» **ABOUT THIS TASK**
Search the records for "will". Copy every line where it appears.

» **MATERIAL PROVIDED**
━━━━━━━━━━━━━━━━━━━━

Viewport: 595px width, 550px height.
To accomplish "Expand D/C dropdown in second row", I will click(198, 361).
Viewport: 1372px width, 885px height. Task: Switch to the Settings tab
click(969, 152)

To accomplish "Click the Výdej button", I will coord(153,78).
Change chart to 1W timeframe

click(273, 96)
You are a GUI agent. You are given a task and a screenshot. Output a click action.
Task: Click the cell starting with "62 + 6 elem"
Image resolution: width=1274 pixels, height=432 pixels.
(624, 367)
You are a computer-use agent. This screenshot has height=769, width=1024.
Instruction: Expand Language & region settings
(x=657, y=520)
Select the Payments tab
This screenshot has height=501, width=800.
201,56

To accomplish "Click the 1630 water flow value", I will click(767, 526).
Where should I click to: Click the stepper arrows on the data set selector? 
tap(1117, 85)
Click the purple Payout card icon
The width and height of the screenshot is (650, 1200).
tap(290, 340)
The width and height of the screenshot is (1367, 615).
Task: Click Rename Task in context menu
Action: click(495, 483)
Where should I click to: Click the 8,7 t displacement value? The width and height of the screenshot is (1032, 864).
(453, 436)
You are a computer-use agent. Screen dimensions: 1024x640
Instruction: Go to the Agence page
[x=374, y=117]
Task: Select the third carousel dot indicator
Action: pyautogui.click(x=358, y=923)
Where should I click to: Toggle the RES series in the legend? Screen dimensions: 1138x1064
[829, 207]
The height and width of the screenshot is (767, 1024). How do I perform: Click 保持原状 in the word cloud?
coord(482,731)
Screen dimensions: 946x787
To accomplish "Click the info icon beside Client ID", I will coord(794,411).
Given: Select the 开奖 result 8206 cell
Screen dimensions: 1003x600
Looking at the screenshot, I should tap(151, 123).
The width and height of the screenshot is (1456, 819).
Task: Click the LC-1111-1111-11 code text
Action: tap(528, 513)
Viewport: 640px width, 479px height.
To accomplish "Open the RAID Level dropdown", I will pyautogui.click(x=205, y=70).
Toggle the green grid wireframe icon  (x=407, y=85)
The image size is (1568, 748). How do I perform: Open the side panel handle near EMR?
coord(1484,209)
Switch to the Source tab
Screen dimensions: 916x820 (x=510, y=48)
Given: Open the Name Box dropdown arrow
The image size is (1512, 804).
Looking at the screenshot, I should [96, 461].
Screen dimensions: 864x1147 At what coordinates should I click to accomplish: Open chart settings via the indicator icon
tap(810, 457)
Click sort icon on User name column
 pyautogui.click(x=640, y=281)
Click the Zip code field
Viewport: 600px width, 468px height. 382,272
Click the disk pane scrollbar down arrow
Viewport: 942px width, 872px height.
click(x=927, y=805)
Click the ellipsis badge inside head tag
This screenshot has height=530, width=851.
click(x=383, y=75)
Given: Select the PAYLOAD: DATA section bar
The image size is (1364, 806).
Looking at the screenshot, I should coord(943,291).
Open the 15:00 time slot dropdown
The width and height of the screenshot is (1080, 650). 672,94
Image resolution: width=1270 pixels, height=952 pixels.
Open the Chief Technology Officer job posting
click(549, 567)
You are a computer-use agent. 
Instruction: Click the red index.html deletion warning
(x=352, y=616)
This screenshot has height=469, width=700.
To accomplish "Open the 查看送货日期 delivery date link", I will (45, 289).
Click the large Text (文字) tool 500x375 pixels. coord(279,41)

━━━━━━━━━━━━━━━━━━━━

» **WRITTEN SOLUTION**
To accomplish "Expand D/C dropdown in second row", I will click(198, 361).
To accomplish "Click the Výdej button", I will coord(153,78).
To accomplish "Click the 1630 water flow value", I will click(767, 526).
To accomplish "Click the info icon beside Client ID", I will coord(794,411).
To accomplish "Open the RAID Level dropdown", I will pyautogui.click(x=205, y=70).
To accomplish "Open the 查看送货日期 delivery date link", I will (45, 289).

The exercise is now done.